Yavuz, meslek seçiminin yalnızca ekonomik getiriye değil, bireyin mutluluğuna göre yapılması gerektiğini de sözlerine ekleyerek gençlere şu tavsiyede bulundu: “Sevdiğin bir meslekten mutlaka bir şekilde geçimini sağlarsın. Ama en azından mutlu olursun. Paradan önce mutluluğu hedeflemek önemli.”

Son 40 güne girilen bu dönemde hem öğrencilere hem de ailelerine önemli mesajlar veren Erdinç Yavuz’un açıklamaları, sınav sürecinde yol gösterici nitelikte.
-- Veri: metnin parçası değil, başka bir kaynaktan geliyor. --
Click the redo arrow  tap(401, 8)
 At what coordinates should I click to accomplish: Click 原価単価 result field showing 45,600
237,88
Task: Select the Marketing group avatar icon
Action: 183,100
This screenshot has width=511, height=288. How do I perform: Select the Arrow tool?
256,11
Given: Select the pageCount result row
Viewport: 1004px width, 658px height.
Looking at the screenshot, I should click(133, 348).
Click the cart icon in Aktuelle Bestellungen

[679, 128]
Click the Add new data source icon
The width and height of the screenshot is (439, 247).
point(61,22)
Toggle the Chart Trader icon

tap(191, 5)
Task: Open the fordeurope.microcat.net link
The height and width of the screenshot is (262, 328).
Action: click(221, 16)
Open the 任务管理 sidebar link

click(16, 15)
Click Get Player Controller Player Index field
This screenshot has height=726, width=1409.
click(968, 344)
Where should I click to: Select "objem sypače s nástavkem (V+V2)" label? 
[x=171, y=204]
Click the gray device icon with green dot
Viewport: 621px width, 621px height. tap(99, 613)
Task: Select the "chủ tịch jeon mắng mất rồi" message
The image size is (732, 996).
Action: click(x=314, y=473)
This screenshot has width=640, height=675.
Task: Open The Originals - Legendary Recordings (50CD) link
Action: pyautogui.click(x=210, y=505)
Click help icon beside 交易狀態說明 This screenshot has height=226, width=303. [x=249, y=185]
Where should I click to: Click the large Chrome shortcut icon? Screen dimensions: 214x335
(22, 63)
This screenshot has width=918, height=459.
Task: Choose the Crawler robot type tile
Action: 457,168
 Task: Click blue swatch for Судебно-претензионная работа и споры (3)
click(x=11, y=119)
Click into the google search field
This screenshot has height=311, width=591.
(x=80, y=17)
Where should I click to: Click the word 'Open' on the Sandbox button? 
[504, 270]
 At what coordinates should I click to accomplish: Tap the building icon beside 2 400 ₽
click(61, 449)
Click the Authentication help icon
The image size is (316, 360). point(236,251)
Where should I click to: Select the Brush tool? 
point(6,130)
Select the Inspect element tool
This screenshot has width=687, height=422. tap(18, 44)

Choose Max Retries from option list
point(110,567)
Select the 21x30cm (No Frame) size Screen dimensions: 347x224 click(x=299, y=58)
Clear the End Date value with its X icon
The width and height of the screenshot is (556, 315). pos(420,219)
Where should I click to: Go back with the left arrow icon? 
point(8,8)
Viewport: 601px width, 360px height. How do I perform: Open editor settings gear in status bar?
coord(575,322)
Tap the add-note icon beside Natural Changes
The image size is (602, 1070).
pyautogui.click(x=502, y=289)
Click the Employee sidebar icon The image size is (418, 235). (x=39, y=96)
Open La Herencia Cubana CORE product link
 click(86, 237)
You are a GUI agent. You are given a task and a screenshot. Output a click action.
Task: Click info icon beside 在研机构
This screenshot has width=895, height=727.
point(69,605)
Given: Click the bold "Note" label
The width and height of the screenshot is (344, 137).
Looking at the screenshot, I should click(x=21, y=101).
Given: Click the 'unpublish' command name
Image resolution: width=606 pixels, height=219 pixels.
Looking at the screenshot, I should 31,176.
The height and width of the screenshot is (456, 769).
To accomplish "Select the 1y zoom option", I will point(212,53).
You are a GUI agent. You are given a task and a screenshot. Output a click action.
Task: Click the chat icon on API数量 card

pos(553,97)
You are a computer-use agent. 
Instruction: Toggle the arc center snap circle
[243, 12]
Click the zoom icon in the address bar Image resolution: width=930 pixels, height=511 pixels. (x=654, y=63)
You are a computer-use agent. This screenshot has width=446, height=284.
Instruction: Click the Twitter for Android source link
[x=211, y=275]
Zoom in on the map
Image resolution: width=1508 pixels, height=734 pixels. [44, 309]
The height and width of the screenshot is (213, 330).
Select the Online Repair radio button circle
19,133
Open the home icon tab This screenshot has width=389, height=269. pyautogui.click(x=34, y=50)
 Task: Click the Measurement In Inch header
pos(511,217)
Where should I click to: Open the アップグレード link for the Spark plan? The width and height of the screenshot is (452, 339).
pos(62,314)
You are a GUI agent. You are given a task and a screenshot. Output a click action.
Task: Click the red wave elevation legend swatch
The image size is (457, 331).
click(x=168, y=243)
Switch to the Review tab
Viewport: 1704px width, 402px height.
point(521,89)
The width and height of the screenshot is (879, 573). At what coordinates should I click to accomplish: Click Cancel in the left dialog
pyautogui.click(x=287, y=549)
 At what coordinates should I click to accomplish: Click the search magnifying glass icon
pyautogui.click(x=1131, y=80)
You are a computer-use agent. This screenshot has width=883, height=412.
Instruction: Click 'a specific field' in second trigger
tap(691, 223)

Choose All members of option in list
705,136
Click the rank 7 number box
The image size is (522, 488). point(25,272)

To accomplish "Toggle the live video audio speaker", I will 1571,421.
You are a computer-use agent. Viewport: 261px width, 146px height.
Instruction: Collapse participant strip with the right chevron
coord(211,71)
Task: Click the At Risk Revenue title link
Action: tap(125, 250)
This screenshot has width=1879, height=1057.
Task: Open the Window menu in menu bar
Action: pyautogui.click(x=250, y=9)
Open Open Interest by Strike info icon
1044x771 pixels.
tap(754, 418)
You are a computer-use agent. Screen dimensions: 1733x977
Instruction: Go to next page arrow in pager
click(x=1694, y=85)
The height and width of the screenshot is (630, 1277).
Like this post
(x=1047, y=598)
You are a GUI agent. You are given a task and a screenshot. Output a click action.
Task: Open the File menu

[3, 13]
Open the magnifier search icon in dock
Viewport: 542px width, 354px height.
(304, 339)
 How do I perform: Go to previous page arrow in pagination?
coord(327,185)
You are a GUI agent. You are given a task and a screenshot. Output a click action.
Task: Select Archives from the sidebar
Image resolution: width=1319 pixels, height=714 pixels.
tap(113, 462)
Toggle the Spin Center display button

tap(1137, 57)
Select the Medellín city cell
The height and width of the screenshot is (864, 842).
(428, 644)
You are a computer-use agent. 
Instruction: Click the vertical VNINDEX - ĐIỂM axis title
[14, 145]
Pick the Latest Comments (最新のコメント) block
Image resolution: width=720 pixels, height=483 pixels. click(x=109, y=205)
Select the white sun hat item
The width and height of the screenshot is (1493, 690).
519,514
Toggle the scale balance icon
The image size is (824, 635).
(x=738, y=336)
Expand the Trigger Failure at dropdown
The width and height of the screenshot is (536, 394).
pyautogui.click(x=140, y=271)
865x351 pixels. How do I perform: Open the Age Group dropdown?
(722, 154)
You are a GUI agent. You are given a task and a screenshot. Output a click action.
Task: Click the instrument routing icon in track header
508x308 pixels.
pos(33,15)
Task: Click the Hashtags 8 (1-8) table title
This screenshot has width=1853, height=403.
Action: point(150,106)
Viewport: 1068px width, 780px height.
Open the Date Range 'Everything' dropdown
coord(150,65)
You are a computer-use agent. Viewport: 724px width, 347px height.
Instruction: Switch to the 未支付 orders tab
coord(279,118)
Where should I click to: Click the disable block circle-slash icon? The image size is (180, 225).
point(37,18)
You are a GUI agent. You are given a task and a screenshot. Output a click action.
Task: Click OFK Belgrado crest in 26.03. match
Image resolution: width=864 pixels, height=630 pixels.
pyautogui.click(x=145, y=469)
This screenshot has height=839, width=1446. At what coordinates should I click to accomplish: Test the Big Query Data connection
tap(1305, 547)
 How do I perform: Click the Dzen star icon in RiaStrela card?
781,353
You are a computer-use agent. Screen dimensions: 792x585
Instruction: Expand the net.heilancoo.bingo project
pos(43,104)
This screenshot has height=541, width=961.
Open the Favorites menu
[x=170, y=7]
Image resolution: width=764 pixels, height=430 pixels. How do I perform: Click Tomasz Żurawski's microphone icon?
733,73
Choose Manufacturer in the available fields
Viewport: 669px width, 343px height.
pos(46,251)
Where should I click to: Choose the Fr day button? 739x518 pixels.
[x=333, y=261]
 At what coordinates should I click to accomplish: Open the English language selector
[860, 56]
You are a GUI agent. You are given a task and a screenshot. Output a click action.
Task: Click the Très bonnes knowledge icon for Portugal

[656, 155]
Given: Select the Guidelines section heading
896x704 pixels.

Geriye sayımın hızlandığı bu günlerde, sistemli ve dengeli bir hazırlık süreci öğrencilerin sınav performansını doğrudan etkileyebilir.

Sınava hazırlık sürecinin sadece öğrencinin sorumluluğunda olmadığını belirten Yavuz, bu sürece ailelerin ve öğretmenlerin de aktif şekilde katılması gerektiğini belirterek şu ifadeleri kullandı:

“Öğrenci sürecin merkezinde ama veli ve öğretmen iş birliği olmadan bu süreç sağlıklı yürümüyor. Biz zaman zaman ders anlatmayı bırakıp veli ile öğrenci arasındaki bağı kurmaya çalışıyoruz. Öğrenci burada duygularını anlatıyor ama evde ailesiyle paylaşmıyor. Bu paylaşım eksikliği, sorunları da beraberinde getiriyor.”